- [What you need to do]: Among the entries below, one line contains "Where should I click to: Launch" and another contains "Given: Open the BULK". Transcribe those two lines and every line between them, exactly.

- [Task input]:
------------------------
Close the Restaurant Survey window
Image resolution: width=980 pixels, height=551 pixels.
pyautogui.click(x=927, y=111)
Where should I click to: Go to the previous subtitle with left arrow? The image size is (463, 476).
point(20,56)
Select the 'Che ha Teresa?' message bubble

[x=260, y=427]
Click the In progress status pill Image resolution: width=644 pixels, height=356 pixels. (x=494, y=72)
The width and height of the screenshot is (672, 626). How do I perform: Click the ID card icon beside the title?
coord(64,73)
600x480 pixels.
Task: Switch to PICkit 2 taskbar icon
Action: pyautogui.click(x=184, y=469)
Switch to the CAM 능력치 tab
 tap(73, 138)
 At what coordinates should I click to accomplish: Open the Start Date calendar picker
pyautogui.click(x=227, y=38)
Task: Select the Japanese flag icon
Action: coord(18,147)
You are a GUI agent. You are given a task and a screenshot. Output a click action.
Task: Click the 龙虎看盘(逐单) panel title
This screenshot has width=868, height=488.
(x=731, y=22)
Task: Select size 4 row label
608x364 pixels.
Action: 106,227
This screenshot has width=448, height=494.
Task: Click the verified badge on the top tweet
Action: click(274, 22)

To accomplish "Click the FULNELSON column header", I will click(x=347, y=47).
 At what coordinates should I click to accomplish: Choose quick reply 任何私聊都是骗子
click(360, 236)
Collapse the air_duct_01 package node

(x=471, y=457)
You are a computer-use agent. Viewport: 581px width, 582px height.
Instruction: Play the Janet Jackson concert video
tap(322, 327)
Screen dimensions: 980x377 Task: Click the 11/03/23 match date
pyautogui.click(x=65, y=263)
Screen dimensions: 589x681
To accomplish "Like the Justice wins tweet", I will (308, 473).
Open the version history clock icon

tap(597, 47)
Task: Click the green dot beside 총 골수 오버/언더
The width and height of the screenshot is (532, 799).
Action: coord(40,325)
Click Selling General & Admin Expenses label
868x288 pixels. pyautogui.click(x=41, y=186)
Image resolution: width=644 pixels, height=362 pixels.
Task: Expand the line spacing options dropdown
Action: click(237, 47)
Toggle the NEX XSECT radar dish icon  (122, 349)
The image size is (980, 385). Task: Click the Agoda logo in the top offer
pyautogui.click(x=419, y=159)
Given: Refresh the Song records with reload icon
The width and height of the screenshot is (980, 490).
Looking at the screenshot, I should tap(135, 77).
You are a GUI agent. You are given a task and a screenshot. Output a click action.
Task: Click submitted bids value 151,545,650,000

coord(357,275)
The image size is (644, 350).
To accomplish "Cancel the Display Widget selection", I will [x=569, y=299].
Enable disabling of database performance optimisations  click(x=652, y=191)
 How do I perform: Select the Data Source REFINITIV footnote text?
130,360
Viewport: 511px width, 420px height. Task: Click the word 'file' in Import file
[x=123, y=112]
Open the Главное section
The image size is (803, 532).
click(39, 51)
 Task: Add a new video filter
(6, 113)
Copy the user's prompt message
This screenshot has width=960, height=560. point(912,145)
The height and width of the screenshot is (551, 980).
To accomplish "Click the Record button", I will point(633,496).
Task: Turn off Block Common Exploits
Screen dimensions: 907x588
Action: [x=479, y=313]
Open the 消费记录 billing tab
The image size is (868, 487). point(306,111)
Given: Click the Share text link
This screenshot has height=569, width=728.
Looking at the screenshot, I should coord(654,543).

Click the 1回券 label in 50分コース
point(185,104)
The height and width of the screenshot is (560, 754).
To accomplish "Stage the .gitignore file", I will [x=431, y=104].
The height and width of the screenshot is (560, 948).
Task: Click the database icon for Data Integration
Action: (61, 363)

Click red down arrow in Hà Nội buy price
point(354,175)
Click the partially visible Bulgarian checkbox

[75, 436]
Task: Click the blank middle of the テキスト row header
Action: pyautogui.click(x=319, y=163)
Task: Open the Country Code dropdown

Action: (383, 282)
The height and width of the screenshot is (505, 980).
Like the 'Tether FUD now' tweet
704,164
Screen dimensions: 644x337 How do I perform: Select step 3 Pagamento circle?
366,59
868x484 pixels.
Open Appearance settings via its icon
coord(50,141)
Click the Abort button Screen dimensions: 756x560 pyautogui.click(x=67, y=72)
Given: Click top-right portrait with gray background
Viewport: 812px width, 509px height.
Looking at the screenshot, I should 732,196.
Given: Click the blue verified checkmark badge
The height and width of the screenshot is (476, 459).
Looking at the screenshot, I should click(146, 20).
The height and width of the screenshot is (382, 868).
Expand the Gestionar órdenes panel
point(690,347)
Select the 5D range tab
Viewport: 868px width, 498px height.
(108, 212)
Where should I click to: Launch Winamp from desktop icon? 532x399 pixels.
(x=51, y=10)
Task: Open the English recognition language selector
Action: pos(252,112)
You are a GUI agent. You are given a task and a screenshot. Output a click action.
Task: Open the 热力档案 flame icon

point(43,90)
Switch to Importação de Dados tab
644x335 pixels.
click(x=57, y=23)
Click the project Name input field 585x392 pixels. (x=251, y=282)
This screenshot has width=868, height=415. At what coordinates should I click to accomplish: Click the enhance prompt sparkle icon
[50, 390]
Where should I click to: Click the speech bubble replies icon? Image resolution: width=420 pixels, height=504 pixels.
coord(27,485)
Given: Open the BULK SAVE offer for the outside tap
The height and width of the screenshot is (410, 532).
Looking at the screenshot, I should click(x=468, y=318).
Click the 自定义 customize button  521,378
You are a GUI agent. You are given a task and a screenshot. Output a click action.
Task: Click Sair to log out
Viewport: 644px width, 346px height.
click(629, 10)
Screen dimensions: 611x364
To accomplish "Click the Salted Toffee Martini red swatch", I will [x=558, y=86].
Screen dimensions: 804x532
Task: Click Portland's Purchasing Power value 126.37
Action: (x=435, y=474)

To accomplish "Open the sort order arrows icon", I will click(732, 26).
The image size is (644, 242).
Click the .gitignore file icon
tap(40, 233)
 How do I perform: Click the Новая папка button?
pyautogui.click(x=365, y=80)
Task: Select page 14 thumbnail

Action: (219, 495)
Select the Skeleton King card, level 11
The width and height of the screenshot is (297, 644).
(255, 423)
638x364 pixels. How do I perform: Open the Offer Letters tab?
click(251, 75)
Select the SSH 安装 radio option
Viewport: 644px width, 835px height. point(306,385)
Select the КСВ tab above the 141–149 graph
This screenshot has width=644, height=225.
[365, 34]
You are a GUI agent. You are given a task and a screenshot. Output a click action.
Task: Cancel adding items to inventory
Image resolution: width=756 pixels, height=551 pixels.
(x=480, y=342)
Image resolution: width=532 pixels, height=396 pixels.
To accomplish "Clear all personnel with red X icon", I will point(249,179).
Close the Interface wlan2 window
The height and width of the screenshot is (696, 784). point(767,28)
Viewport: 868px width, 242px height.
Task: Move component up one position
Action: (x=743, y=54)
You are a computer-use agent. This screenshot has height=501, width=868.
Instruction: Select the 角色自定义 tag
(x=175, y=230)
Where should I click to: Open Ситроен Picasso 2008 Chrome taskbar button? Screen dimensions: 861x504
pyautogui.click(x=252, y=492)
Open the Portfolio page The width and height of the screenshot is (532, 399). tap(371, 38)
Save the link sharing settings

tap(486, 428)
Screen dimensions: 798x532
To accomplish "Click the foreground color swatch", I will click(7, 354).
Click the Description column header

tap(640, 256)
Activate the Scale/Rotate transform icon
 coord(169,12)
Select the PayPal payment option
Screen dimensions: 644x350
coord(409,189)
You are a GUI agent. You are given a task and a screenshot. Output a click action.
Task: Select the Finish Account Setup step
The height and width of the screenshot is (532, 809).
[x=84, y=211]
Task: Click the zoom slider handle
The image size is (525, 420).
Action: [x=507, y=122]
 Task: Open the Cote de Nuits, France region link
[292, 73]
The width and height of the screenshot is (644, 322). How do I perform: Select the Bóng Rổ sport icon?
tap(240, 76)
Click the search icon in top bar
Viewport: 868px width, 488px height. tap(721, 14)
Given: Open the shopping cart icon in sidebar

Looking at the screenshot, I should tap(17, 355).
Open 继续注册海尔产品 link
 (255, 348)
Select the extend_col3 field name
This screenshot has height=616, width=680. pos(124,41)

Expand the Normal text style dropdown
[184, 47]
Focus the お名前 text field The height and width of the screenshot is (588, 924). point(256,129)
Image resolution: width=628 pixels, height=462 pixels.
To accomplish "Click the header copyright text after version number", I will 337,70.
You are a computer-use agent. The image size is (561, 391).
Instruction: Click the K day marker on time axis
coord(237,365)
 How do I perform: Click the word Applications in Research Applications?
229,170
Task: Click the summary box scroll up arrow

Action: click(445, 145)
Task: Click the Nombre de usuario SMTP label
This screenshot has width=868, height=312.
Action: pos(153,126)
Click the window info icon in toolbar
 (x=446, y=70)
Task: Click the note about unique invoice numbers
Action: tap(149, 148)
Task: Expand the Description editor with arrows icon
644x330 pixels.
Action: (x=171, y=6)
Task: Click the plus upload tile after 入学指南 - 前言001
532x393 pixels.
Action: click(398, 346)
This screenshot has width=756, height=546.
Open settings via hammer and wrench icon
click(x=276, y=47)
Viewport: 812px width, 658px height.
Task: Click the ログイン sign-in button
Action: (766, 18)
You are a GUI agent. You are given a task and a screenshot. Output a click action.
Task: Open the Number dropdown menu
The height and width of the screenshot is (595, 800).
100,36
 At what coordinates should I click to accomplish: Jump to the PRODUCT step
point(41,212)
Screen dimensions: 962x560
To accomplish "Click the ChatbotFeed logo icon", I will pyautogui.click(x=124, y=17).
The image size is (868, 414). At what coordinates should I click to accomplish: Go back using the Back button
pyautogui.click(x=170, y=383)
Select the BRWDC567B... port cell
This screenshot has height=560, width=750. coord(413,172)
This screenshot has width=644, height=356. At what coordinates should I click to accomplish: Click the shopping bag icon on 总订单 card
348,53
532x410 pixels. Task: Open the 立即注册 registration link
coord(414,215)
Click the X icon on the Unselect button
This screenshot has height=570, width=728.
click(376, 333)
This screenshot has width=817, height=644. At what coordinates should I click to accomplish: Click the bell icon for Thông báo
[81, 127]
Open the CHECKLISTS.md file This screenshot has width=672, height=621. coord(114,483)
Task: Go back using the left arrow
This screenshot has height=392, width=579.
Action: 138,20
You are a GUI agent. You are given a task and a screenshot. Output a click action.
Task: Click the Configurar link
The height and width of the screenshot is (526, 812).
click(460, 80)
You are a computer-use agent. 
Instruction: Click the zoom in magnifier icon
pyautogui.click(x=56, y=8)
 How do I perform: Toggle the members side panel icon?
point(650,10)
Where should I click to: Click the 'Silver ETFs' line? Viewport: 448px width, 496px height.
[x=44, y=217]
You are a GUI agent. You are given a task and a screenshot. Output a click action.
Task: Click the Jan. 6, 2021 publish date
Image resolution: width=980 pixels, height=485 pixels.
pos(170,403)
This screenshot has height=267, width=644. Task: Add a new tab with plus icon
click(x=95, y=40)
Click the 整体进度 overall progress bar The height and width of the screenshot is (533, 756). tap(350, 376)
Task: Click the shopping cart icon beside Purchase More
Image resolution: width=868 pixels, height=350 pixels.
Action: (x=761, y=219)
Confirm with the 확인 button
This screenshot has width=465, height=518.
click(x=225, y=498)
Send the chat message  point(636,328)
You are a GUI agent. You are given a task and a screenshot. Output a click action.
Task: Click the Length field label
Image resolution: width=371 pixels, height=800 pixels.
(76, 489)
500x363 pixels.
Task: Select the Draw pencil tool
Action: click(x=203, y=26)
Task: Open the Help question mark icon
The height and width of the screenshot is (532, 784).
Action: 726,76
------------------------
- [Solved exercise]:
Where should I click to: Launch Winamp from desktop icon? 532x399 pixels.
(x=51, y=10)
Task: Open the English recognition language selector
Action: pos(252,112)
You are a GUI agent. You are given a task and a screenshot. Output a click action.
Task: Open the 热力档案 flame icon

point(43,90)
Switch to Importação de Dados tab
644x335 pixels.
click(x=57, y=23)
Click the project Name input field 585x392 pixels. (x=251, y=282)
This screenshot has width=868, height=415. At what coordinates should I click to accomplish: Click the enhance prompt sparkle icon
[50, 390]
Where should I click to: Click the speech bubble replies icon? Image resolution: width=420 pixels, height=504 pixels.
coord(27,485)
Given: Open the BULK SAVE offer for the outside tap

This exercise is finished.